Au mois d’octobre et novembre 2020, dans chaque territoire, l’intégration des entretiens a été présentée aux audités. « Parmi les grands enseignements, on note par exemple qu’il y a un vrai enjeu d’objectivation des situations : quels sont les produits utilisés à côté de chez moi et leurs impacts ? L’incertitude est génératrice de perceptions négatives de la pulvérisation or tous les produits ne sont pas nécessairement dangereux. Les audits ont également souligné la méconnaissance du travail d’agriculteur, l’envie de la société d’une agriculture moins intensive ou encore le malaise des acteurs agricoles qui se sentent boucs émissaires d’un problème global. » À l’issu de la restitution une question a été posée : souhaitez-vous poursuivre les travaux ? « Les réponses ont été favorables : la nécessité d’agir a été reconnue par tous. » Prochaine étape d’Expo’phyto : l’organisation de cycles de séminaires sur chaque territoire à partir du mois de novembre. « Notre ambition est d’aboutir à des plans d’actions co-construits et portés par l’ensemble des acteurs des territoires pour réduire l’exposition aux produits phytopharmaceutiques par voie aérienne » confie Bruno Lion.

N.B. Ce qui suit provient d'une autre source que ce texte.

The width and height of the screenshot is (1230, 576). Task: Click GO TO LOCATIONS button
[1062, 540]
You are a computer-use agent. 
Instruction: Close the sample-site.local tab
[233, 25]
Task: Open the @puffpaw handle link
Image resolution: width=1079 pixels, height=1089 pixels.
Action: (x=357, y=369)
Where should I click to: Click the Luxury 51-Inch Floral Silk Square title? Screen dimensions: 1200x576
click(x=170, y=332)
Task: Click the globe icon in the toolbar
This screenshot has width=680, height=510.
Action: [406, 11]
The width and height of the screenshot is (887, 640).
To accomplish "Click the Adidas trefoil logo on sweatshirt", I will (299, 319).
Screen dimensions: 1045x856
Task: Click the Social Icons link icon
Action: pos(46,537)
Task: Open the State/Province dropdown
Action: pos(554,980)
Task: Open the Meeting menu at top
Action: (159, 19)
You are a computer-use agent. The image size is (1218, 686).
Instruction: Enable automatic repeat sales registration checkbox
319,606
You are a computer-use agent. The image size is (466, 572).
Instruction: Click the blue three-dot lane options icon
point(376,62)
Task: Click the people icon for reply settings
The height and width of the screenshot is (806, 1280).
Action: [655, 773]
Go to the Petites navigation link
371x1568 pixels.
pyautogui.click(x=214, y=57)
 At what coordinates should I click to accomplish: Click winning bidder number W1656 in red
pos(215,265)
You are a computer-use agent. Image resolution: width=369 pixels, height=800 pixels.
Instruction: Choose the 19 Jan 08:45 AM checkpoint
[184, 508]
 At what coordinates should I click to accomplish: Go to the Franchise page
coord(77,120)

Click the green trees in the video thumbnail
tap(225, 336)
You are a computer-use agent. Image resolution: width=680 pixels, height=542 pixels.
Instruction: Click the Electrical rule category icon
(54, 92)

* L’Etat a lancé au mois de juillet 2021 un suivi annuel et national des pesticides dans l’air. Le projet est piloté par l'Institut national de l'environnement industriel et des risques (Ineris) en partenariat avec les Associations agréées de surveillance de la qualité de l’air (AASQA).
** « Développer des projets au niveau national et soutenir les actions interrégionales des RRR »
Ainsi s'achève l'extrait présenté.